_TASK TO COMPLETE_.
Using the Pritzker excerpt below, answer these questions, numbering your answers 1., 2., 3. to match:
1. How many years ago did Illinois see the consequences of an ideological gutting of government?
2. How long does Pritzker say it took the Nazis to dismantle a constitutional republic?
3. In what year did Nazis march in Chicago, and by about how many were they outnumbered?

_PROVIDED PASSAGE_.
Begin
He recalled: “Here in Illinois, ten years ago we saw the consequences of a rampant ideological gutting of government. It genuinely harmed people. Our citizens hated it. Trust me—I won an entire election based in part on just how much they hated it.”
Pritzker went on to address the dangers of the Trump administration directly. “We don’t have kings in America,” he said, “and I don’t intend to bend the knee to one…. If you think I’m overreacting and sounding the alarm too soon, consider this: It took the Nazis one month, three weeks, two days, eight hours and 40 minutes to dismantle a constitutional republic. All I’m saying is when the five-alarm fire starts to burn, every good person better be ready to man a post with a bucket of water if you want to stop it from raging out of control.”
He recalled how ordinary Illinoisans outnumbered Nazis who marched in Chicago in 1978 by about 2,000 to 20, and noted: “Tyranny requires your fear and your silence and your compliance. Democracy requires your courage. So gather your justice and humanity, Illinois, and do not let the ‘tragic spirit of despair’ overcome us when our country needs us the most.”
End
_DATASET CONTENT_.
Begin
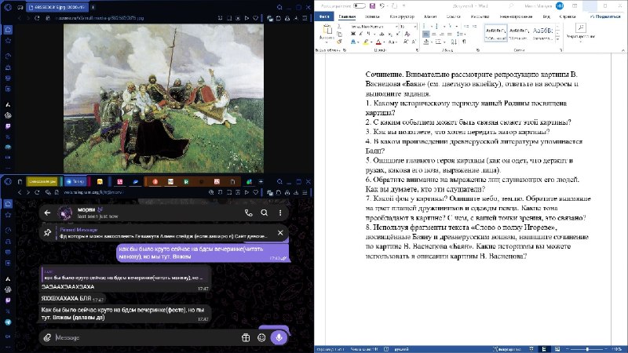Expand the styles gallery arrow
Screen dimensions: 628x353
(557, 38)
End
_RESULT OF THE EXERCISE_.
1. Ten years ago.
2. One month, three weeks, two days, eight hours and 40 minutes.
3. In 1978, when ordinary Illinoisans outnumbered them by about 2,000 to 20.